Films about historic events only work if they are at least equal parts drama and documentary. Director Stephen Frears and screenwriter Shawn Slovo seem to have forgotten that in “Muhammad Ali’s Greatest Fight,” airing on HBO Saturday night.
The film is about the historic 1971 U.S. Supreme Court case on Muhammad Ali’s rejected application for exclusion from the military draft on the grounds of being a conscientious objector. Ali had become a boxing champion and media darling in the 1960s, as famous for his fancy footwork in the ring as he was for his bravado and ability to speak in couplets when he was in the media spotlight, which was often.
America got to know him as Cassius Clay, but after taking the world heavyweight championship belt from Sonny Liston, he joined the Nation of Islam and became Muhammad Ali.
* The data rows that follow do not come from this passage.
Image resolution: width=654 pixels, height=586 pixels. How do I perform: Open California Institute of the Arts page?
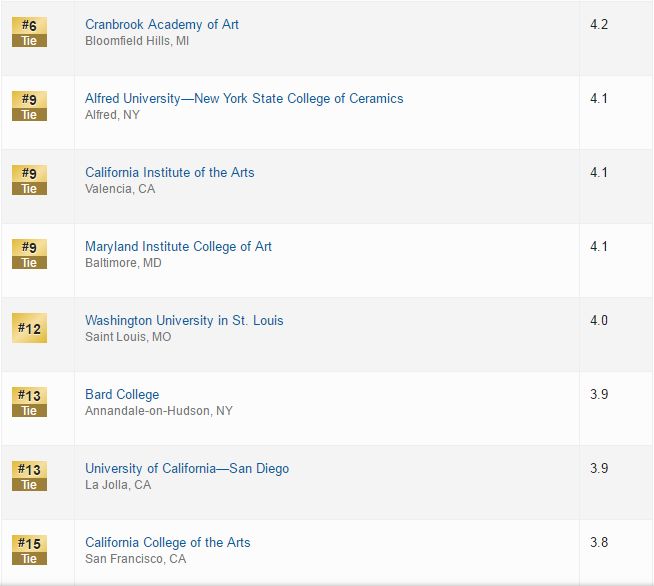coord(169,172)
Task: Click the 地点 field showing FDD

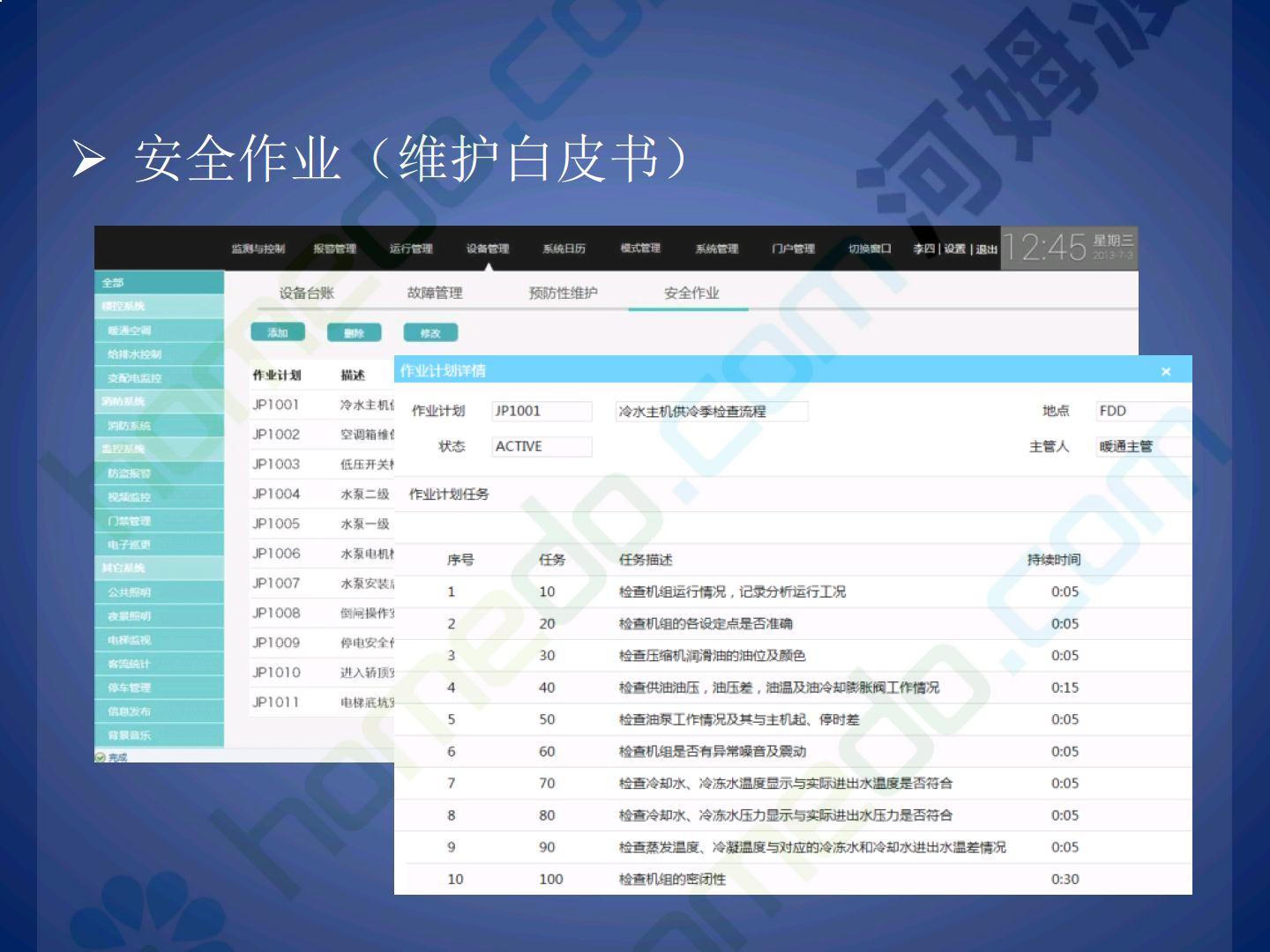Action: click(1142, 411)
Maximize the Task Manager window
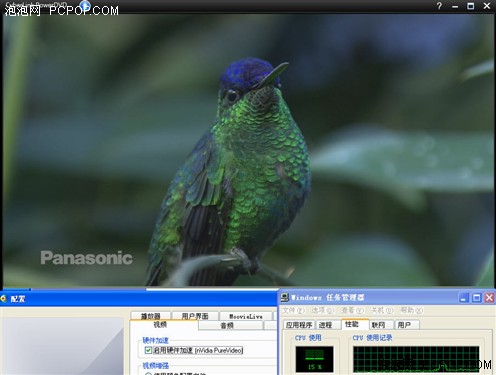This screenshot has width=496, height=375. tap(477, 297)

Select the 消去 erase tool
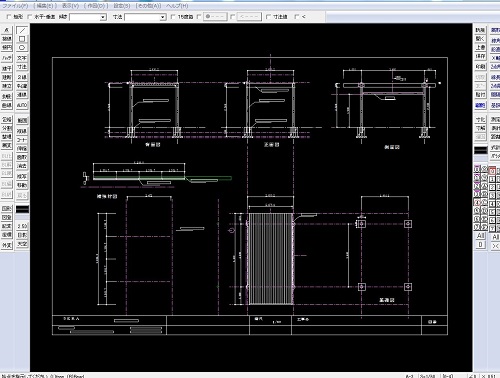coord(22,166)
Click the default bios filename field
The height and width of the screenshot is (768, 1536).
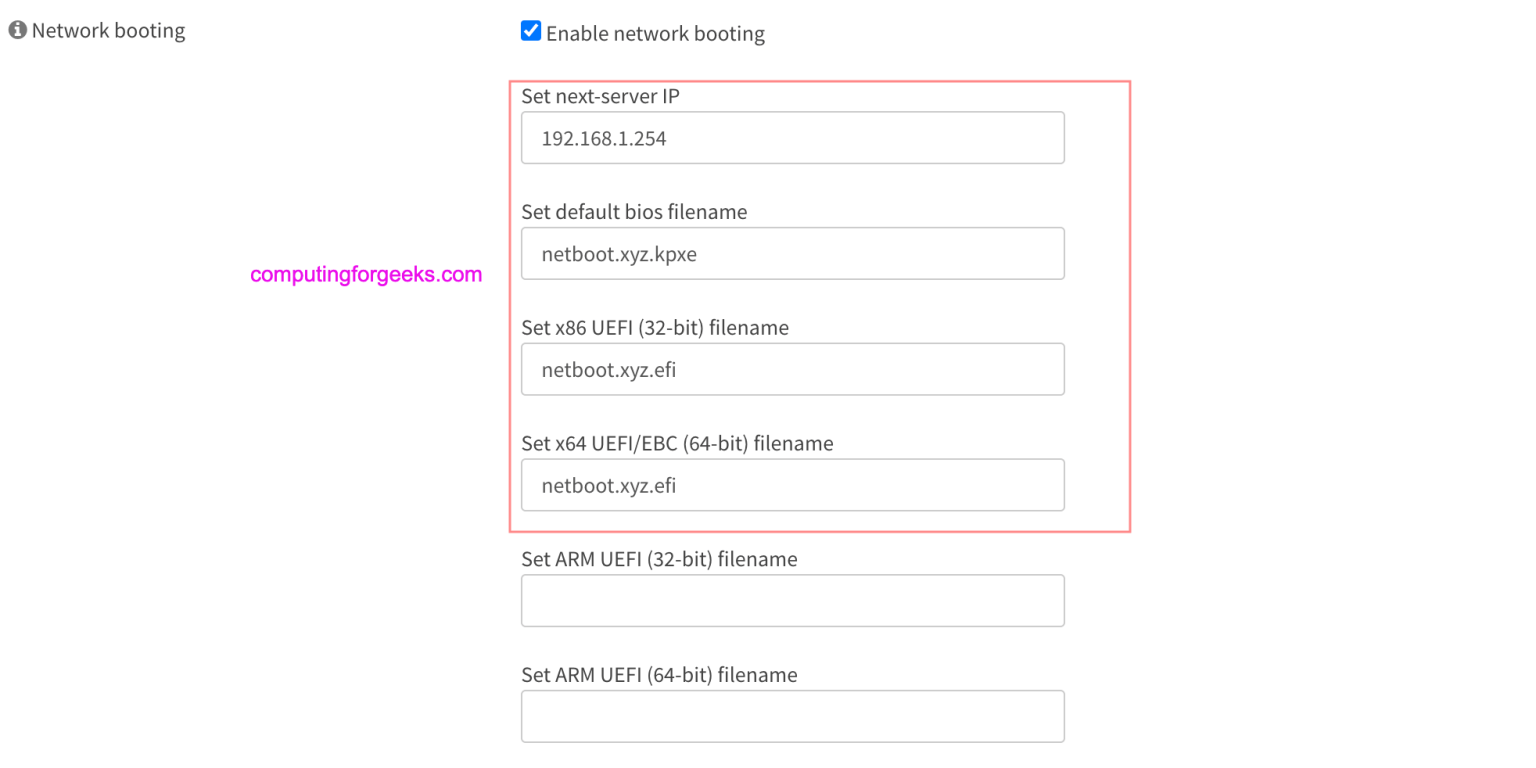[x=793, y=253]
He based his application for CO status on his Muslim faith. When the application was denied, Ali refused to be drafted, was arrested and convicted of draft evasion, lost his boxing title and didn’t fight again for four years.
The HBO film, based on a book by Howard Bingham and Max Wallace, focuses on the behind-the-scenes debate over Ali’s appeal among the nine members of the Supreme Court. Actually, make that eight, since Justice Thurgood Marshall (Danny Glover) recused himself because he was the Solicitor General when the case was first appealed to federal court.
At first, there seems no chance at all that the appeal will be granted. Only a couple of justices are inclined to at least hear the case, but the patrician chief justice, Warren E. Burger (Frank Langella) and influential Associate Justice John Harlan II (Christopher Plummer) believe the case has no merit.
Of course, it does get heard and although denial of the appeal seemed like a sure thing, it turns out not to be. That happens because of a legal precedent found by Harlan’s clerk, Kevin Connolly (Benjamin Walker), who is so adamant in his belief that Ali was wrongly convicted that he’s ready to resign from his job because of Harlan’s initial intention to side with Burger.
The tide turns, but much less dramatically than it should, and therein lies the fundamental problem with the film. There’s no drama. It’s really dull, except for two elements: First, the performances by Plummer and Langella, in particular, as well as the rest of the cast. This is the Mount Rushmore of great acting sharing the screen together. Langella is arrogant, unyielding, unapologetic for consulting the Nixon White House during the case. Plummer is proud, deliberate but all too keenly aware that time is passing – not just the cultural attitudes toward the war, politics and race, but his own time as well, because his health has deteriorated to the point where he has decided to retire.
The supporting actors are often stunning, even in parts that amount to little more than extended cameos. The great Fritz Weaver as Justice Hugo Black, Barry Levinson as Justice Potter Stewart, Harris Yulin as Justice William O. Douglas, Ed Begley Jr. as Justice Harry Blackman, Dana Ivey as Harlan’s secretary, Kathleen Chalfant as Harlan’s wife, all contribute greatly.
Other than the performances, the film is watchable because of the real Muhammad Ali, who is seen in extensive and absolutely captivating video footage.
The actors make “Muhammad Ali’s Greatest Fight” seem better than it is, but the real Ali, with all his youth, vigor, bravado and passion, convinces us that he and his case deserved much better.